L’étude de connaissance client permet à l’organisation de connaitre les besoins des futurs utilisateurs, de définir leur profil, le budget qu’ils peuvent consacrer au
produit, leurs attentes au sein de leur environnement… Elle doit incomber à chaque collaborateur de l’organisation.

Le mode d’Organisation Produit rappelle une chose fondamentale : le nombre d’intermédiaires idéal entre les équipes de fabrication et les utilisateurs est… 0. Les méthodes et les outils proposés par les différentes formes d’agilité tendent vers cet objectif, afin de lier ceux qui ont des besoins et des problèmes (les utilisateurs) avec ceux qui peuvent y répondre ou les résoudre (les équipes de fabrication).

Seulement voilà : souvent, dans les organisations, l’information est diluée. Elle circule d’un point A à un point Z. Elle est transformée, modifiée, perd parfois son essence, on oublie le contexte qui la justifie.

Pour gagner en efficacité, l’approche client doit respecter une trajectoire orthodromique, c’est-à-dire qu’elle doit suivre la route la plus courte d’un point A à un point B. Sans intermédiaires, vous gagnez du temps : vous évitez de devoir transmettre l’information d’un niveau à un autre. Vous économisez aussi de l’énergie : plus besoin de remonter à la source pour comprendre le réel besoin du client. Vous avez directement les problématiques du client sous les yeux.

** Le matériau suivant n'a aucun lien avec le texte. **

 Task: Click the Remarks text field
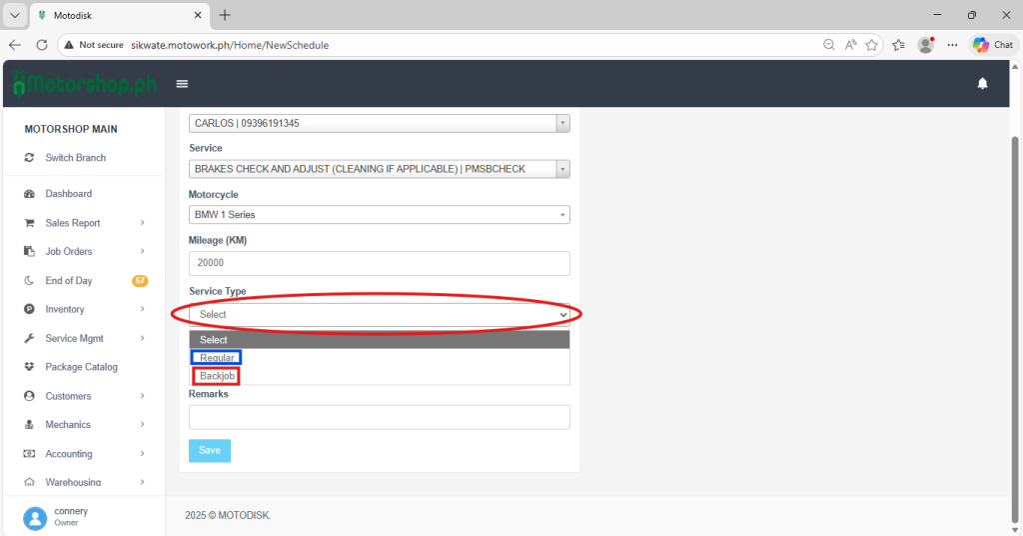tap(379, 417)
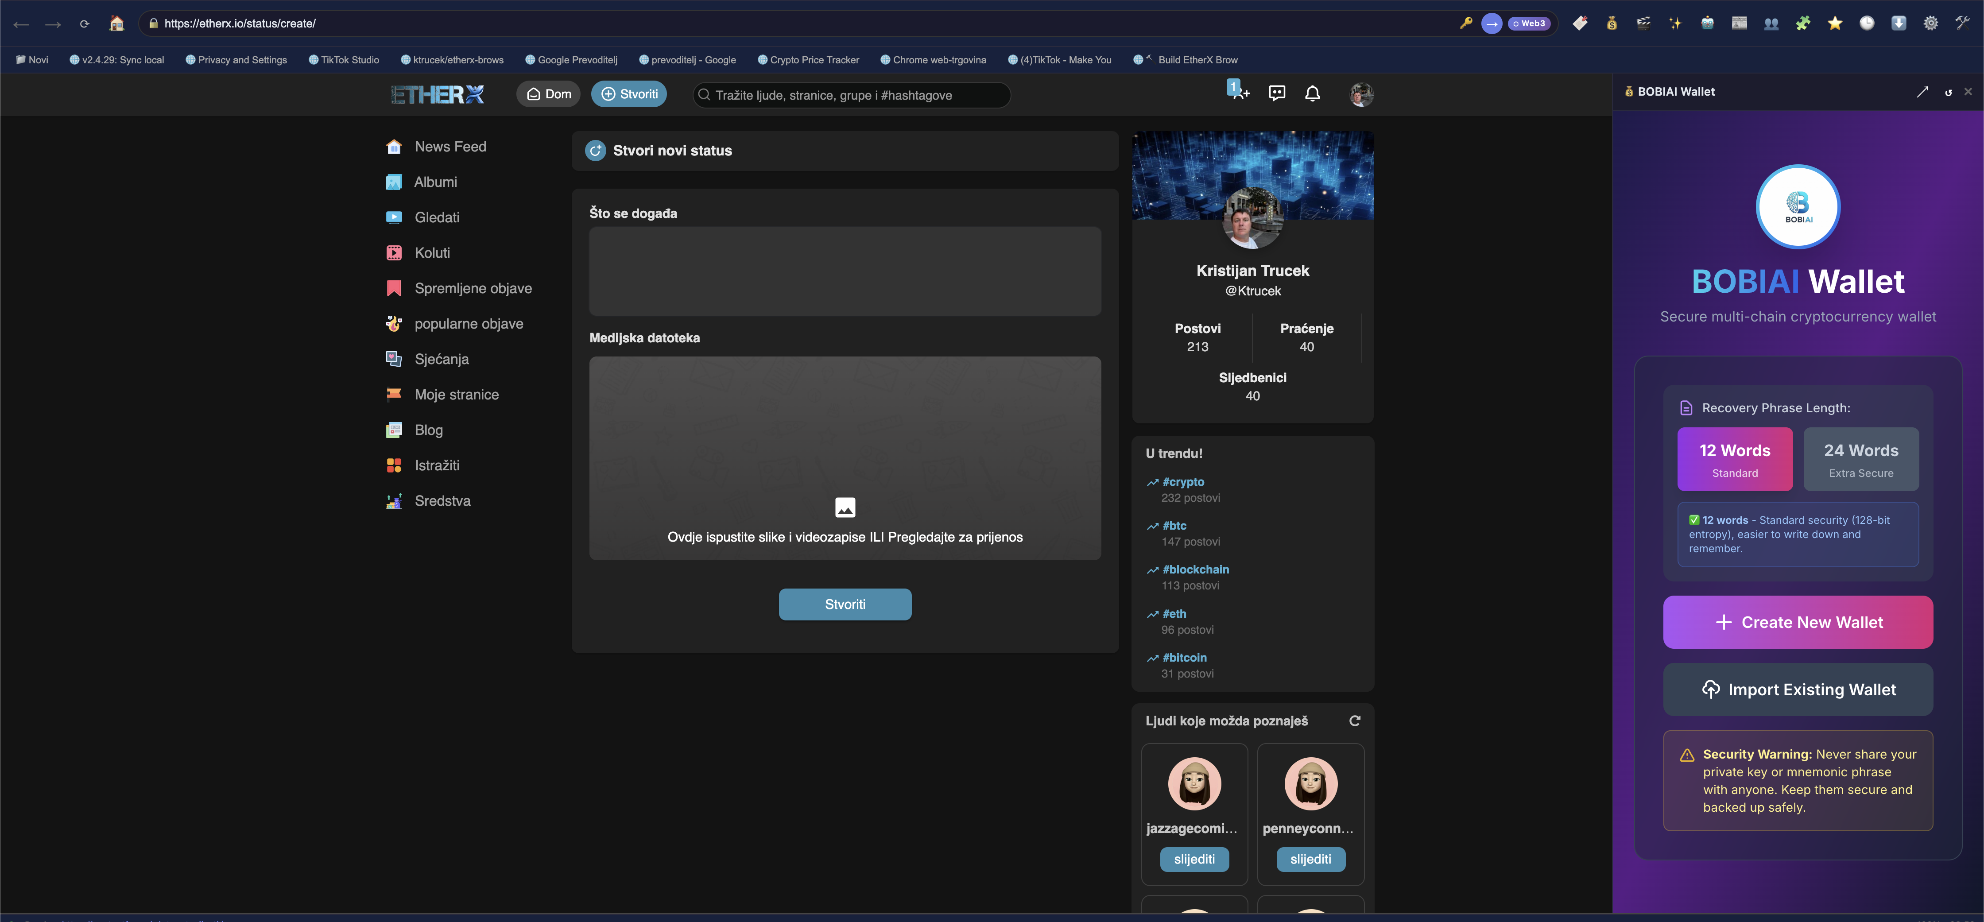
Task: Follow jazzagecomi with the slijediti button
Action: point(1194,860)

Deuxième élément fondamental : la rencontre et l’écoute, qui permettent de catalyser les feedbacks et les pistes d’amélioration du produit. Mener des interviews, créer un panel de clients ou entretenir un réseau d’ambassadeurs sont autant de bonnes pratiques pour conserver une approche client directe et rester en lien permanent avec le terrain.

Tous ces grands principes sont des prérequis. Malgré tout, ils doivent bien sûr être éprouvés. L’agilité est une boite à outils, une source d’inspiration pour l’organisation qui doit ensuite, d’elle-même, créer un modèle agile sur-mesure, qui colle à son ADN et son identité.

La clé d’une grande transformation réussie, c’est de lui donner du poids. Et donc du temps. Considérez la transformation comme une tâche, un projet. Devenir agile est un travail à part entière. Et c’est aussi savoir faire marche arrière et ajuster la méthode lorsqu’elle ne répond plus à ses besoins.